New Survey: Overwhelming Majority of Major College Donors Oppose Divestment

IPAA-commissioned survey quantifies real-world opinions of university donors on issue of divestment

WASHINGTON, D.C. – As divestment activists try their best to generate attention for their campaign around the U.N. climate conference in Paris this month, a new survey released this week of large financial donors to colleges and universities in the United States suggests these individuals both widely oppose fossil-fuel divestment, and would think twice about investing their own money in a school once informed that it has chosen to go down that path.

The first-of-its-kind survey, commissioned by the Independent Petroleum Association of America (IPAA) and conducted by FTI Consulting, Inc., captured the views of 275 individual, major college donors, an unprecedented sample size for this issue. Among those surveyed, a full 80 percent said they would expect the endowments of schools that divested to take a significant financial hit, with 79 percent saying separately that they wouldn’t expect divestment to have any “tangible impact” on the environment or climate change.

“Large donors give money to schools for a number of different reasons, but having those schools waste that money on symbolic campaigns that hurt returns without actually achieving anything aren’t among them,” said Jeff Eshelman, senior vice president for operations and public affairs at IPAA. “But the most important finding here is that two-thirds of donors surveyed said they’d consider not investing in a school if it chose to divest. That’s a real group, and one to which school administrators and trustees should consider listening to more as part of the review process.”

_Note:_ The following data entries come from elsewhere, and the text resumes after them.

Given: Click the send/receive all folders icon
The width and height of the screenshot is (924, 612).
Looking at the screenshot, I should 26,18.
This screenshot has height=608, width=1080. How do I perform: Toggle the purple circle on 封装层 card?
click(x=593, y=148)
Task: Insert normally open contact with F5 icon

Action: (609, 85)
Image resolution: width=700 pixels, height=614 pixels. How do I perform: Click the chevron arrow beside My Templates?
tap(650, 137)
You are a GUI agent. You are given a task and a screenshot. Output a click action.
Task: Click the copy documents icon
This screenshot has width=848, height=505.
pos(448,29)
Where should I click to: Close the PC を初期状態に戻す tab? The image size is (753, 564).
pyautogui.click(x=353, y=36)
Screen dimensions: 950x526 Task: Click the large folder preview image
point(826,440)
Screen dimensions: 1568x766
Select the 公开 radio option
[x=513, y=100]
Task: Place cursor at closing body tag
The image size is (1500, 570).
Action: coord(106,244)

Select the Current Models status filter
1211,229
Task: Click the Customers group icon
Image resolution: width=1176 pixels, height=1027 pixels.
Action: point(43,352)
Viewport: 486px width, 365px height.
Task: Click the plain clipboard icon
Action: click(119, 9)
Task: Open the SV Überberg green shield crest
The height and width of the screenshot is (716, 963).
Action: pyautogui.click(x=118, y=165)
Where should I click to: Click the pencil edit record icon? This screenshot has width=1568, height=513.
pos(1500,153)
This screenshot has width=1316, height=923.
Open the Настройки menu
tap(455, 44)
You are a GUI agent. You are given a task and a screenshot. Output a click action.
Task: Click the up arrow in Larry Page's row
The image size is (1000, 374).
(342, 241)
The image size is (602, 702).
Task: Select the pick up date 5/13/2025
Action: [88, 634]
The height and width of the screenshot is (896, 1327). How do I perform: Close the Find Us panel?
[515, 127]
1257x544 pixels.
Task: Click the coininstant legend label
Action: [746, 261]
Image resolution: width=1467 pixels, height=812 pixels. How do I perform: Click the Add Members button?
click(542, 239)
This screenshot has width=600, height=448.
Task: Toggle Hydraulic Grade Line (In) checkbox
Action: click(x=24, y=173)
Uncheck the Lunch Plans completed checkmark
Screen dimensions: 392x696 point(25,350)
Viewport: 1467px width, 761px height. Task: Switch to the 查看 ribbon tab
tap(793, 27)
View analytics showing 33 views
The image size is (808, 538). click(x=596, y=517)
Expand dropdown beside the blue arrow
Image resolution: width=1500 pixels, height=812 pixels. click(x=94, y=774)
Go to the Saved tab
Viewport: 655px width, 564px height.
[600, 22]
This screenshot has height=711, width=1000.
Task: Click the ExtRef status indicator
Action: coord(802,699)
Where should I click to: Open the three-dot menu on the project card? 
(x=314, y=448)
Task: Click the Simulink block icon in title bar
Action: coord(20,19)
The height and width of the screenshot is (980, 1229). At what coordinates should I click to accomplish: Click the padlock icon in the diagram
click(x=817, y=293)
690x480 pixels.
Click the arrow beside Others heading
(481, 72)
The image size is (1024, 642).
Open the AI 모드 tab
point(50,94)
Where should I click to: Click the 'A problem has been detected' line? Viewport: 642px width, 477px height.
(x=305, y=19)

Notably, over three-quarters of respondents agreed that endowment managers should be using donors’ money to maximize the value of the endowment, while 66 percent indicated they would be less likely to invest their money in a college or university that had decided to divest itself of oil and gas securities. The survey found this opinion was consistent across party lines, as 82 percent of Republicans, 76 percent of Independents, and 70 of Democrats agree that endowments should be entirely focused on increasing financial returns and supporting campus programs. There is also widespread agreement divestment would hurt the college endowment, with 80 percent believing that their alma mater divesting of oil and gas companies would decrease the value of the endowment. This is consistent across party lines with 83 percent of Republicans, 77 percent of Independents, and 79 percent of Democrats in agreement.

Donors surveyed are defined as individuals who donated $5,000 or more to U.S. colleges in the past five years. More than half of respondents donated $10,000 or more over the past five years, while three in 10 donated $20,000 or more. Read a complete list of questions included on the survey, along with full answers provided and percentage-breakdowns attached to each response on www.DivestmentFacts.com.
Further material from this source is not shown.